1 Philip K. Dick, How to Build a Universe That Doesn’t Fall Apart Two Days Later. Vortrag, 1978; zitiert nach: http://downlode.org/Etext/how_to_build.html (Stand: 28.1.2015).

2 Damit ist eine soziale Struktur gemeint, die stark durch technische Tools und Gadgets geprägt ist. Technik beeinflusst so in entscheidendem Maß auch die Entwicklung einer Gesellschaft.

3 David Cronenberg, Consumed. New York: Scribner, 2014.

4 Ebd., S. 1.

5 Ebd., S. 2.

6 Allerdings auch damals schon unter Ausblendung der unangenehmen Wahrheit, dass das Internet eine militärische Entwicklung des Kalten Krieges war: „[…] das Internet war ihre Erfindung, dieses Zauberding, das wie ein Geruch noch in die letzten Winkel unseres Lebens dringt, das Einkaufen, die Hausarbeit, die Hausaufgaben und die Steuererklärung erledigt, unsere Energie verbraucht und unsere kostbare Zeit frisst. Und darum gibt es da keine Unschuld. Hat es nie gegeben. Das Internet ist aus Sünde geboren, aus der schlimmsten Sünde, die es gibt. Und während es gewachsen ist, hat es nie aufgehört, diesen bitterkalten Todeswunsch für den Planeten im Herzen zu tragen […]“. Thomas Pynchon, Bleeding Edge. Reinbek bei Hamburg: Rowohlt, 2014.

7 Howard Zinn, zitiert nach: http://www.goodreads.com/author/quotes/1899.Howard_Zinn (Stand: 28.1.2015).

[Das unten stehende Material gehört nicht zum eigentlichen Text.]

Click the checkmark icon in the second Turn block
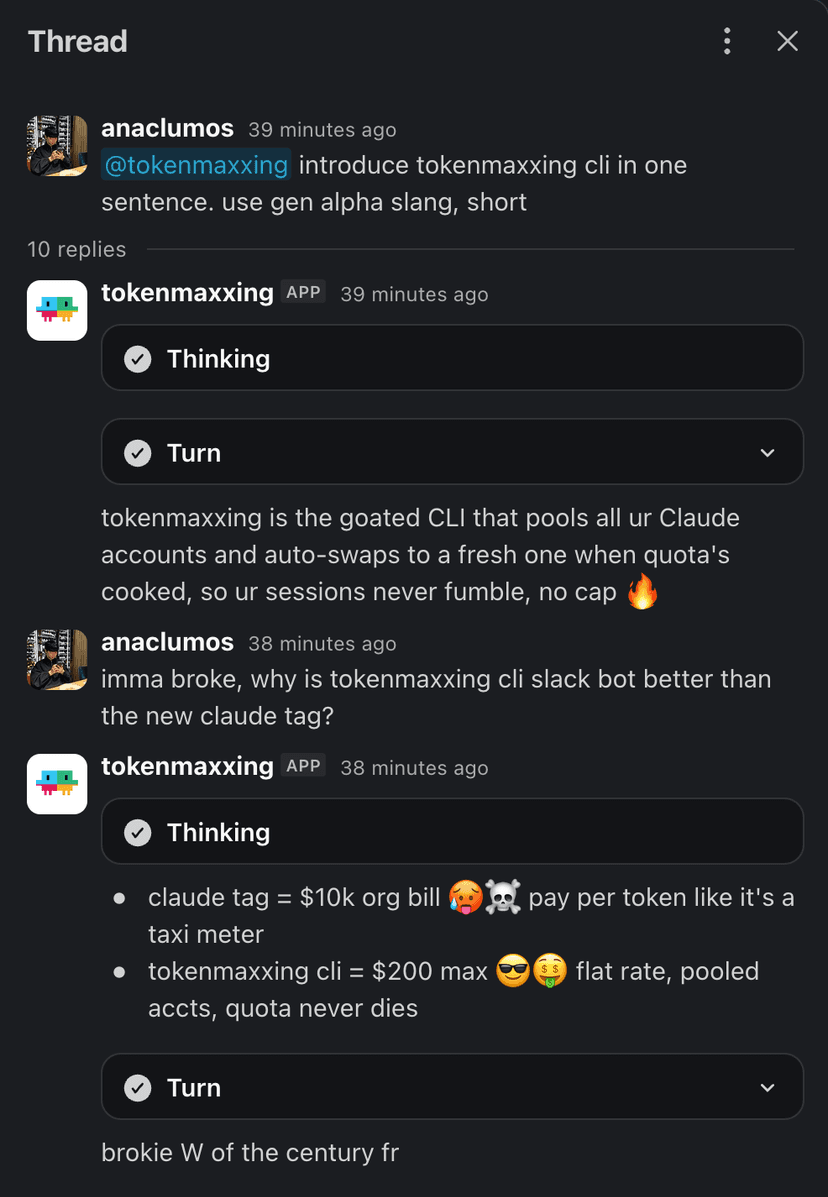 pyautogui.click(x=138, y=1088)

8 Holman W. Jenkins Jr., Google and the Search for the Future. In: The Wall Street Journal, 14.8.2010; zitiert nach http://www.wsj.com/articles/SB10001424052748704901104575423294099527212(Stand: 28.1.2015).

9 Wilhelm Busch, Plisch und Plum (1882). In: Ders., Sämtliche Werke und eine Auswahl der Skizzen und Gemälde in zwei Bänden. Hrsg. v. Rolf Hochhut, Bertelsmann, o.A., Band 2, S. 490.

10 Der Anschlag auf die „Charlie Hebdo“ Redaktion in Paris und die ihm unmittelbar folgenden Ereignisse, analog zum amerikanischen Iconic Turn vom 11. September 2001.

11 R. Murray Schafer, The Tuning of the World. New York: Knopf, 1977.